= Task details =
Exactly and only the lines from the first entry through the line with "Aktuelles (43, 816)" should be copied, both ends included, with no pictures.

START Data records

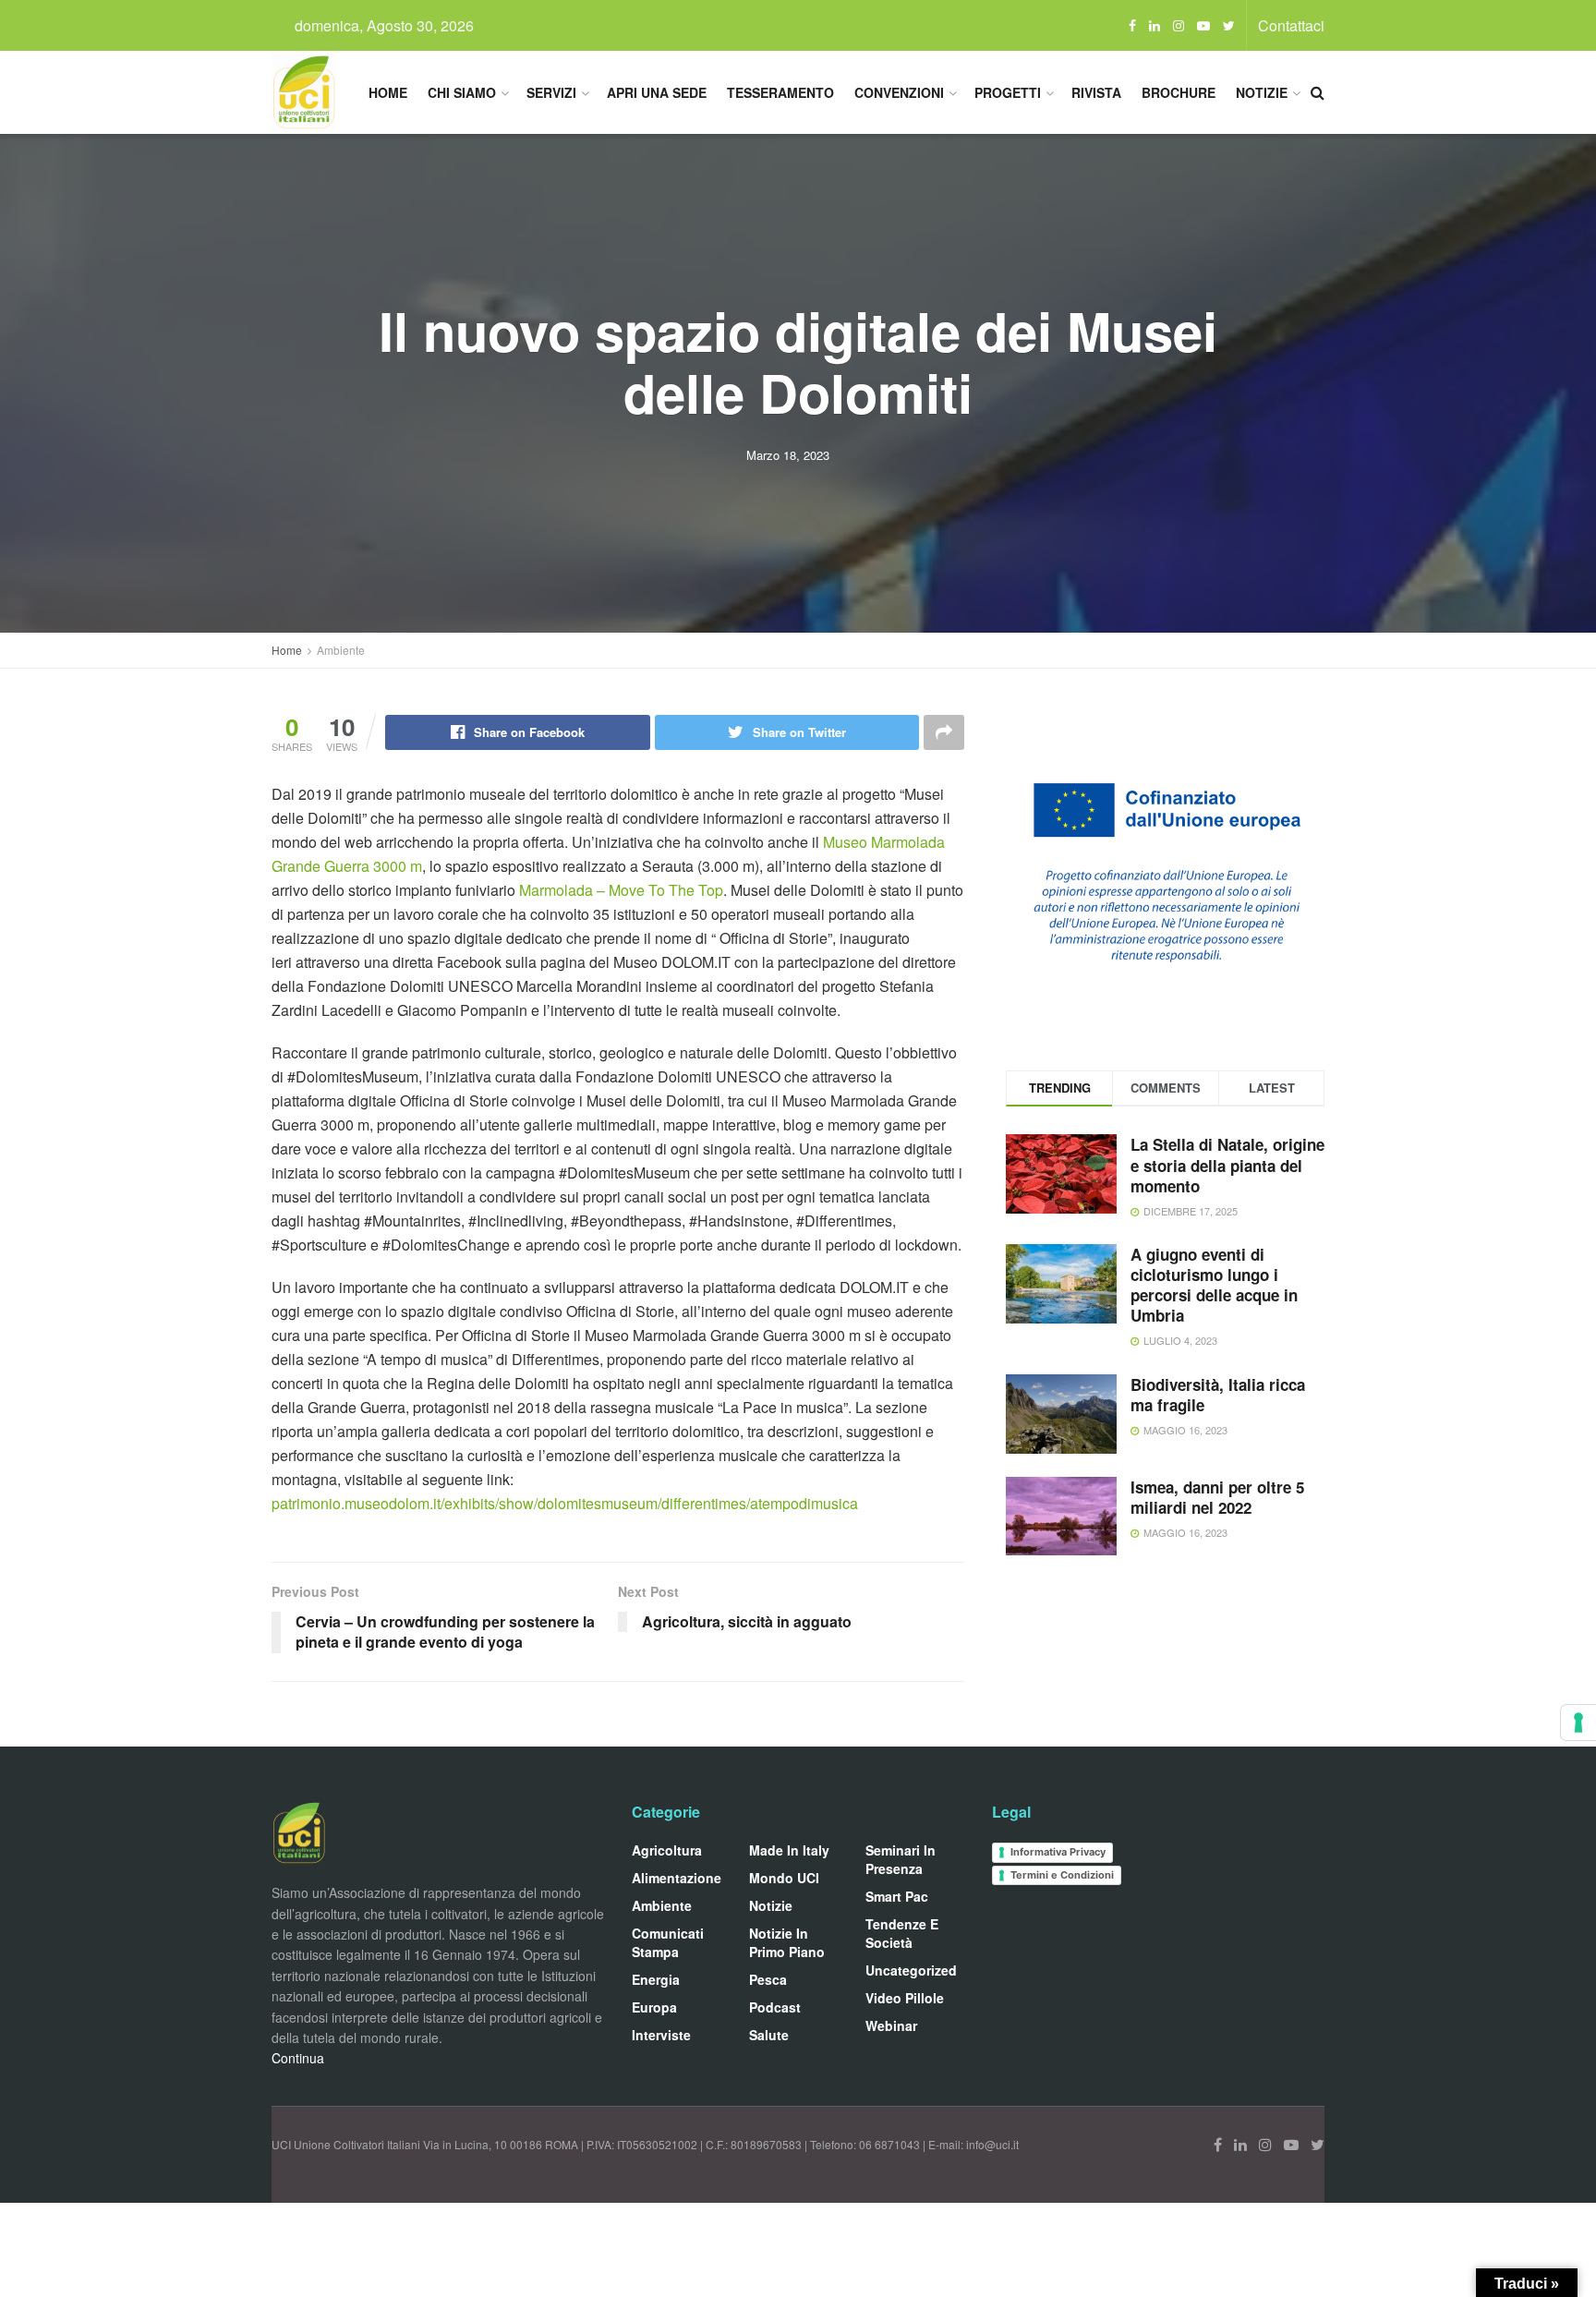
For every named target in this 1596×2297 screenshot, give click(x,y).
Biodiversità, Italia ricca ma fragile (1217, 1394)
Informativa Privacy (1058, 1851)
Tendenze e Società (901, 1933)
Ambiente (341, 650)
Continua (298, 2058)
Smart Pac (896, 1896)
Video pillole (904, 1998)
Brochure (1178, 92)
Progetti (1007, 92)
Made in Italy (789, 1850)
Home (388, 92)
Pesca (768, 1979)
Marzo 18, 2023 (787, 455)
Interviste (661, 2034)
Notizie (1262, 92)
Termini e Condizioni (1062, 1874)
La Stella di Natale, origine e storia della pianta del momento (1227, 1164)
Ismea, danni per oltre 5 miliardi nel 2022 (1217, 1497)
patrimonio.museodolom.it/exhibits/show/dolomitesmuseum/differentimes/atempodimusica (565, 1503)
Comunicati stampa (668, 1942)
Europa (654, 2007)
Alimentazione (676, 1877)
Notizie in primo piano (787, 1942)
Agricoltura (667, 1850)
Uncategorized (911, 1970)
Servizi (551, 92)
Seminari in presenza (900, 1859)
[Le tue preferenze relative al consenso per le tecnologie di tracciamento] (1578, 1722)
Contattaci (1291, 25)
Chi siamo (462, 92)
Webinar (891, 2025)
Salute (769, 2034)
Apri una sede (657, 92)
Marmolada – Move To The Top (621, 890)
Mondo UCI (784, 1877)
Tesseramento (780, 92)
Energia (656, 1979)
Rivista (1096, 92)
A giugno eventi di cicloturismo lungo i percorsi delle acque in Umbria (1214, 1284)
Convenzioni (899, 92)
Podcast (775, 2007)
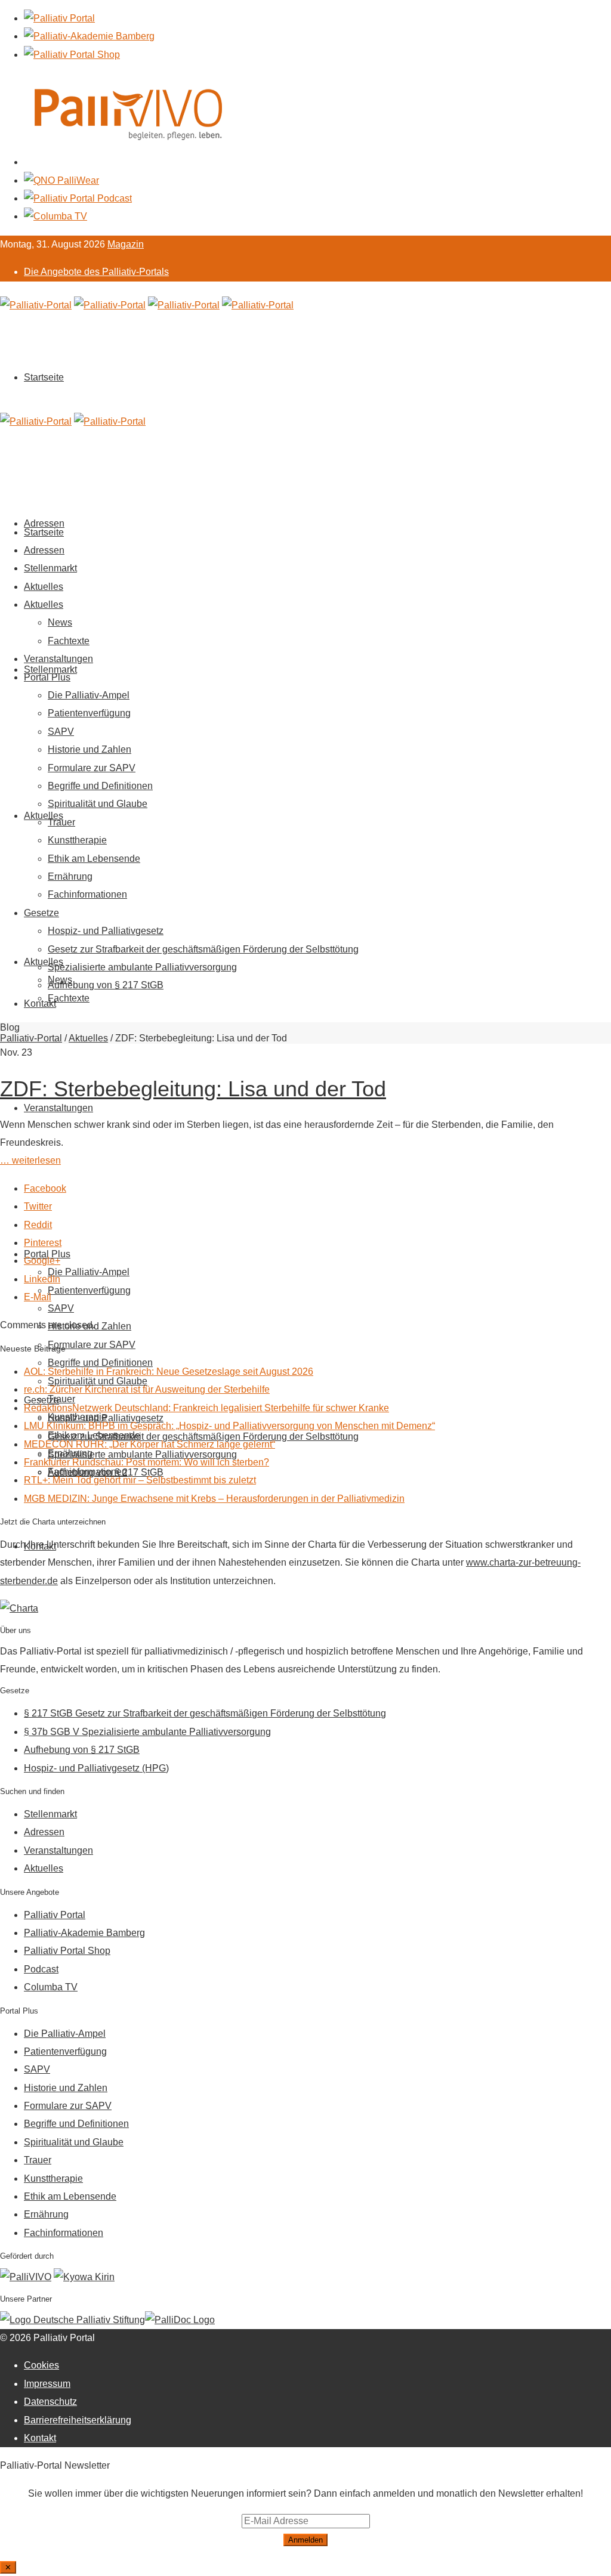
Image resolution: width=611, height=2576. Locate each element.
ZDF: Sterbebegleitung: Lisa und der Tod (193, 1089)
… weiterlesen (30, 1160)
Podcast (41, 1969)
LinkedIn (42, 1279)
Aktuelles (43, 816)
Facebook (45, 1188)
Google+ (42, 1260)
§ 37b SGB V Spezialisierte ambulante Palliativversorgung (147, 1732)
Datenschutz (50, 2401)
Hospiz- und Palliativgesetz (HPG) (96, 1768)
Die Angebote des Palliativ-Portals (96, 272)
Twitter (38, 1206)
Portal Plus (47, 677)
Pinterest (42, 1243)
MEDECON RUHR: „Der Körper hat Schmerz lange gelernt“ (149, 1444)
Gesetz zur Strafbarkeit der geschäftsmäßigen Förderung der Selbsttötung (203, 949)
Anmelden (305, 2539)
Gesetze (41, 913)
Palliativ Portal (54, 1915)
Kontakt (40, 1003)
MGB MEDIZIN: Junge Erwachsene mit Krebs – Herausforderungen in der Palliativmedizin (214, 1498)
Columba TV (51, 1987)
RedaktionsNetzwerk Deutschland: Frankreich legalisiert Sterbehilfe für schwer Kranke (206, 1408)
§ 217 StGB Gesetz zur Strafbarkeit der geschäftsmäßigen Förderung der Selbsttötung (205, 1713)
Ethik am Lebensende (94, 858)
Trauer (61, 822)
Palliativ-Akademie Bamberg (84, 1933)
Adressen (44, 550)
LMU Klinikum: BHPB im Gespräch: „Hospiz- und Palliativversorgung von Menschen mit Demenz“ (229, 1426)
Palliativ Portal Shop (67, 1951)
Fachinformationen (87, 894)
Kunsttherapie (77, 840)
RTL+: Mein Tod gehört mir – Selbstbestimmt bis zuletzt (140, 1480)
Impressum (47, 2384)
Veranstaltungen (58, 1108)
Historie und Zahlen (89, 749)
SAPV (61, 1308)
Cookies (41, 2365)
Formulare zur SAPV (91, 1345)
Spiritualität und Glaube (97, 804)
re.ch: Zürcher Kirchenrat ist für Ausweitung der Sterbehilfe (147, 1389)
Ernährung (70, 876)
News (60, 622)
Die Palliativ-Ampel (88, 1272)
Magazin (125, 244)
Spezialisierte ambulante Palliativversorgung (142, 967)
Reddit (38, 1225)
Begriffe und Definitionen (100, 786)
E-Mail (37, 1297)
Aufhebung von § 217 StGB (105, 985)
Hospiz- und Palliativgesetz (105, 931)
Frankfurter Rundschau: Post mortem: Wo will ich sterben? (146, 1462)
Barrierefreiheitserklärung (77, 2420)
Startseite (44, 377)
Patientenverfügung (89, 1290)
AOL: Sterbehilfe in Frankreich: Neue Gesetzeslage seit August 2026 (168, 1371)
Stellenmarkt (50, 669)
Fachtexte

END Data records

= Response for this exercise =
For every named target in this 1596×2297 screenshot, give click(x,y).
Biodiversità, Italia ricca ma fragile (1217, 1394)
Informativa Privacy (1058, 1851)
Tendenze e Società (901, 1933)
Ambiente (341, 650)
Continua (298, 2058)
Smart Pac (896, 1896)
Video pillole (904, 1998)
Brochure (1178, 92)
Progetti (1007, 92)
Made in Italy (789, 1850)
Home (388, 92)
Pesca (768, 1979)
Marzo 18, 2023 (787, 455)
Interviste (661, 2034)
Notizie (1262, 92)
Termini e Condizioni (1062, 1874)
La Stella di Natale, origine e storia della pianta del momento (1227, 1164)
Ismea, danni per oltre 5 miliardi nel 2022 (1217, 1497)
patrimonio.museodolom.it/exhibits/show/dolomitesmuseum/differentimes/atempodimusica (565, 1503)
Comunicati stampa (668, 1942)
Europa (654, 2007)
Alimentazione (676, 1877)
Notizie in primo piano (787, 1942)
Agricoltura (667, 1850)
Uncategorized (911, 1970)
Servizi (551, 92)
Seminari in presenza (900, 1859)
[Le tue preferenze relative al consenso per le tecnologie di tracciamento] (1578, 1722)
Contattaci (1291, 25)
Chi siamo (462, 92)
Webinar (891, 2025)
Salute (769, 2034)
Apri una sede (657, 92)
Marmolada – Move To The Top (621, 890)
Mondo UCI (784, 1877)
Tesseramento (780, 92)
Energia (656, 1979)
Rivista (1096, 92)
A giugno eventi di cicloturismo lungo i percorsi delle acque in Umbria (1214, 1284)
Convenzioni (899, 92)
Podcast (775, 2007)
Image resolution: width=611, height=2576. Locate each element.
ZDF: Sterbebegleitung: Lisa und der Tod (193, 1089)
… weiterlesen (30, 1160)
Podcast (41, 1969)
LinkedIn (42, 1279)
Aktuelles (43, 816)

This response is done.